TASK REQUIREMENTS — Only one stretch of the listing below is wanted. Give it again exactly, from the line with "Click the DT-E-S date 1/02/17" through the line with "You are a computer-use agent. Image resolution: width=1161".
=== Begin Enclosure ===
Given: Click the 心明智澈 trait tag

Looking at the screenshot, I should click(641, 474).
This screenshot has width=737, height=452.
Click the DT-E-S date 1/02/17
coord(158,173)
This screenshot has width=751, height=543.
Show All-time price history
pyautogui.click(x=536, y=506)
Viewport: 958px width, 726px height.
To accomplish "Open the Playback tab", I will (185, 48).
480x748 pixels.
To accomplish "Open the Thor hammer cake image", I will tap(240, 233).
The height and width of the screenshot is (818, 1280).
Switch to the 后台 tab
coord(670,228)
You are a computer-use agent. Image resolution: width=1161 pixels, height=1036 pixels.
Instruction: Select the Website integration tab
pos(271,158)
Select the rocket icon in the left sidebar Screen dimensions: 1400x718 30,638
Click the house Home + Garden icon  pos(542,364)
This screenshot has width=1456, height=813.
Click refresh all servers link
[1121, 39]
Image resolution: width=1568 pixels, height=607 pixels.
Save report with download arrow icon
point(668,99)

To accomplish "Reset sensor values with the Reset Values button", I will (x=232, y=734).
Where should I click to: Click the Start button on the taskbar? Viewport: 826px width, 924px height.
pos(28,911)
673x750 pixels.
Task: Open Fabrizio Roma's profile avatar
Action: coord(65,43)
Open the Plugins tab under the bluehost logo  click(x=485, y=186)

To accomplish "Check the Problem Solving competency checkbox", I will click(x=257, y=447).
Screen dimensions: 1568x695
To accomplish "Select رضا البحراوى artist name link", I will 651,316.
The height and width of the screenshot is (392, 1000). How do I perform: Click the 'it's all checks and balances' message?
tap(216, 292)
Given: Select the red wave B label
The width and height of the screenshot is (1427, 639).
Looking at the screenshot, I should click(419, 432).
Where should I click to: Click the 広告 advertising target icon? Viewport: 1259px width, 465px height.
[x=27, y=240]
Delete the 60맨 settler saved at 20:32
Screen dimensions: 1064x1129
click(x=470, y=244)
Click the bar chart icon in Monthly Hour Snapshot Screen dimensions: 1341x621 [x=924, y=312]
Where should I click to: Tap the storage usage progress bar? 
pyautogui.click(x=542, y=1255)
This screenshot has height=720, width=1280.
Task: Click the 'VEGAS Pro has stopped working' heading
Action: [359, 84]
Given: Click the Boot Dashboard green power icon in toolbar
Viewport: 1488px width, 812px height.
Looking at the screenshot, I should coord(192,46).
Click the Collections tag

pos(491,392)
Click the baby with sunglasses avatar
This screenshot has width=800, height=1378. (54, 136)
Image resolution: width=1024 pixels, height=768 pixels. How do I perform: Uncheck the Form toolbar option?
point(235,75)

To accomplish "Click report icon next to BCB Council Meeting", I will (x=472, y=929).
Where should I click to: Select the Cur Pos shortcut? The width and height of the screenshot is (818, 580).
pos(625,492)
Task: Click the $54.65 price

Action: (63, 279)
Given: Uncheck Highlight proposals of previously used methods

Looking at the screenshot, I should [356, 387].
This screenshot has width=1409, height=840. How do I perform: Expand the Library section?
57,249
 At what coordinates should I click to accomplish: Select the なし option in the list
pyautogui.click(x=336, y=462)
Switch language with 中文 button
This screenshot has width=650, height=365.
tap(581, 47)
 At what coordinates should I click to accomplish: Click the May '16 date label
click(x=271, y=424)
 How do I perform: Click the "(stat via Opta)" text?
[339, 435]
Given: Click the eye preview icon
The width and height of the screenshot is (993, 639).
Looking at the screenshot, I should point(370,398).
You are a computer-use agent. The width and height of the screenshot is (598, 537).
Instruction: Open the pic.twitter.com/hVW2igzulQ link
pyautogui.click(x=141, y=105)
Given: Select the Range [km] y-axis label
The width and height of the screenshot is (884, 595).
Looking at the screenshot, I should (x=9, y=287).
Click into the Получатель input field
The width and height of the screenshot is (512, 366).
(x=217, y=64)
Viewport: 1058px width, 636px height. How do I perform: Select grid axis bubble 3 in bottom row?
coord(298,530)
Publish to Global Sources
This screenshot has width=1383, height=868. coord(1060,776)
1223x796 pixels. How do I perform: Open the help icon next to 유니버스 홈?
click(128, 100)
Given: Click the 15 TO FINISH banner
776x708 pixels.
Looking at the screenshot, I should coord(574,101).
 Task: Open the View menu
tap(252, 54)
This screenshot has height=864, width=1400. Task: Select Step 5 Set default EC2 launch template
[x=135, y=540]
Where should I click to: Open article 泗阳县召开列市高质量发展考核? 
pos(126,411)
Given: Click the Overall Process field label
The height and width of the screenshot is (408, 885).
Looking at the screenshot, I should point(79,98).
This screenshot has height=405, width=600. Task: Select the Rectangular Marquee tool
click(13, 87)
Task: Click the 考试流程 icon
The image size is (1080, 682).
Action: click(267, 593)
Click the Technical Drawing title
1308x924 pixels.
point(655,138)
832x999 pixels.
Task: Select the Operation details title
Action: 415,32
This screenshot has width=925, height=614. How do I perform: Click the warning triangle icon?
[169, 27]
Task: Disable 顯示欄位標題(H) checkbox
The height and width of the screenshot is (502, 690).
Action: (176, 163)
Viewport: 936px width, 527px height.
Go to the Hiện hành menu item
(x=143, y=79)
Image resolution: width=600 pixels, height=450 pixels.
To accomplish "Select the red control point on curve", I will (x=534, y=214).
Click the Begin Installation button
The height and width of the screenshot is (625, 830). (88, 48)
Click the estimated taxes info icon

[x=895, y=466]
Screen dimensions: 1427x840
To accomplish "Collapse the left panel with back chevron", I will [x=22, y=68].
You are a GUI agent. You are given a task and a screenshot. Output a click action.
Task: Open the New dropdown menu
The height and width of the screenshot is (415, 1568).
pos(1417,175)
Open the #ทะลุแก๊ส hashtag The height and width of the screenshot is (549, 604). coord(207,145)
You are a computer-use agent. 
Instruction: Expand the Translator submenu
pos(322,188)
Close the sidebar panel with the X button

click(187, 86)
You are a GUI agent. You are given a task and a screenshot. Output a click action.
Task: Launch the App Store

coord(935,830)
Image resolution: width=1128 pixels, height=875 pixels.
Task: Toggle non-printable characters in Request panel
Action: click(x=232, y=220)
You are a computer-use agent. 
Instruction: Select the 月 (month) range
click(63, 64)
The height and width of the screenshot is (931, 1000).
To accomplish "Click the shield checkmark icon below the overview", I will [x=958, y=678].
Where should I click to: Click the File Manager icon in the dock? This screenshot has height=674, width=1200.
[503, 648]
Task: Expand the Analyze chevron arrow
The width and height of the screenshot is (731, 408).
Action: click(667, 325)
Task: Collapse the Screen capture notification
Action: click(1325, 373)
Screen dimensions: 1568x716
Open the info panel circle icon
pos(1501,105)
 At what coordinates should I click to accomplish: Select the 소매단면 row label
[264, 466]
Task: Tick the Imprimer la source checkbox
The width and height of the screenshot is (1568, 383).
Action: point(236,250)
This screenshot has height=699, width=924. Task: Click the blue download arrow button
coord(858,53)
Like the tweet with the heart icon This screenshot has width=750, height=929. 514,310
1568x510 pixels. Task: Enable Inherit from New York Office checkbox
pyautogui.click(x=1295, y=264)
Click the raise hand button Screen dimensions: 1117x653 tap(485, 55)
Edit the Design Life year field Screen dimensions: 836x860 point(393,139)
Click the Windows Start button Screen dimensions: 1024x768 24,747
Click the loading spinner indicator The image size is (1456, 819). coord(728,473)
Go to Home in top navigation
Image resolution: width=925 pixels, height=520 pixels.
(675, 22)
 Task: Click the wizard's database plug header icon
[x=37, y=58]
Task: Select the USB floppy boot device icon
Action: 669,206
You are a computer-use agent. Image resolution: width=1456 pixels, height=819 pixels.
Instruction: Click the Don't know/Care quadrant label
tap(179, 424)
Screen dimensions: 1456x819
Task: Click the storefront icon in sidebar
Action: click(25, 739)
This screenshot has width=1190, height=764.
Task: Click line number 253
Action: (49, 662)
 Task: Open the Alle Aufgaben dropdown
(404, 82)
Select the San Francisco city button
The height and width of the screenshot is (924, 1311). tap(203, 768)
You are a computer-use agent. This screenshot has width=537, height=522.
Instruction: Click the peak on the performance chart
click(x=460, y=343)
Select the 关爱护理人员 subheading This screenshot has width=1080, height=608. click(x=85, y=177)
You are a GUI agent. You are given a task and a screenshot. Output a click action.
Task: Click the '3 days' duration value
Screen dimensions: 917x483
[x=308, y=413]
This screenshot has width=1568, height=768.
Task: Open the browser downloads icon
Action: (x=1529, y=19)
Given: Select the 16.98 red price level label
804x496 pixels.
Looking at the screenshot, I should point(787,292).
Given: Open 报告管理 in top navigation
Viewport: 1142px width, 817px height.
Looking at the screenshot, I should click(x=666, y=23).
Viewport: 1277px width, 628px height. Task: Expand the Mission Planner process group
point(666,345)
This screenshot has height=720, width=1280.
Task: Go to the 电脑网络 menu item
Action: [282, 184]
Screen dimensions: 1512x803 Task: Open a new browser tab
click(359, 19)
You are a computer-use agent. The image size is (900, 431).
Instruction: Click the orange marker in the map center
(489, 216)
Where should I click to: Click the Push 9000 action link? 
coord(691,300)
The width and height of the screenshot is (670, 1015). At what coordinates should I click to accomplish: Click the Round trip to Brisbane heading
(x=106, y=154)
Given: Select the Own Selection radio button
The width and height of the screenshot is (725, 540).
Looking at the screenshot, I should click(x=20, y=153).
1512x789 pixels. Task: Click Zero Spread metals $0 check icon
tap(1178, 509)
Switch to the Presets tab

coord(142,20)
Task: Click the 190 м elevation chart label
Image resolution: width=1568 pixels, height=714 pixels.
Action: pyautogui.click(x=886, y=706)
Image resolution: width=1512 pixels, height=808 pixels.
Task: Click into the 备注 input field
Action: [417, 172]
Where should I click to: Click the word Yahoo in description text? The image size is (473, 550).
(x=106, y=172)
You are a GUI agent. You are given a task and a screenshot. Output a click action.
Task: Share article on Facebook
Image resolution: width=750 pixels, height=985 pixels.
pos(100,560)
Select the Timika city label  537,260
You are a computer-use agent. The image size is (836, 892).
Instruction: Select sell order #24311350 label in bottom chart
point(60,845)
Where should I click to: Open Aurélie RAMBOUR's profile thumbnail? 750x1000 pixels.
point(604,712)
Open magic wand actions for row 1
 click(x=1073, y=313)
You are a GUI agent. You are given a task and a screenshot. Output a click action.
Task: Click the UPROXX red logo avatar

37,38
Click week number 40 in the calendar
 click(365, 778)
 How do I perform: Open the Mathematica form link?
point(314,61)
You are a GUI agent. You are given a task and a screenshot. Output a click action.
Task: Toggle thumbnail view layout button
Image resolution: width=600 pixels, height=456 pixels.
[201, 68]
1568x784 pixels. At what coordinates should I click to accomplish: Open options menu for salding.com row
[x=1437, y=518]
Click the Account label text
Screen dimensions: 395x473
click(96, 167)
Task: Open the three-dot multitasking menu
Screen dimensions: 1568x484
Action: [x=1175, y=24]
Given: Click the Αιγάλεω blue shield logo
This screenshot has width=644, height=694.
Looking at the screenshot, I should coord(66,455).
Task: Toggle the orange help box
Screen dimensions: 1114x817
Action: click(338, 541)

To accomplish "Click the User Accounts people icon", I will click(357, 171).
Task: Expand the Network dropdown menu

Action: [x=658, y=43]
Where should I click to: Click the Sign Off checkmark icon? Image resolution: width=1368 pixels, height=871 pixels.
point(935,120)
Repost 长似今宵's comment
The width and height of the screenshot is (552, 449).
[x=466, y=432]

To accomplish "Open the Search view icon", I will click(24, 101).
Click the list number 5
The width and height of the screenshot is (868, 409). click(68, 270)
=== End Enclosure ===
SOLUTION —
Click the DT-E-S date 1/02/17
coord(158,173)
This screenshot has width=751, height=543.
Show All-time price history
pyautogui.click(x=536, y=506)
Viewport: 958px width, 726px height.
To accomplish "Open the Playback tab", I will (185, 48).
480x748 pixels.
To accomplish "Open the Thor hammer cake image", I will tap(240, 233).
The height and width of the screenshot is (818, 1280).
Switch to the 后台 tab
coord(670,228)
You are a computer-use agent. Image resolution: width=1161 pixels, height=1036 pixels.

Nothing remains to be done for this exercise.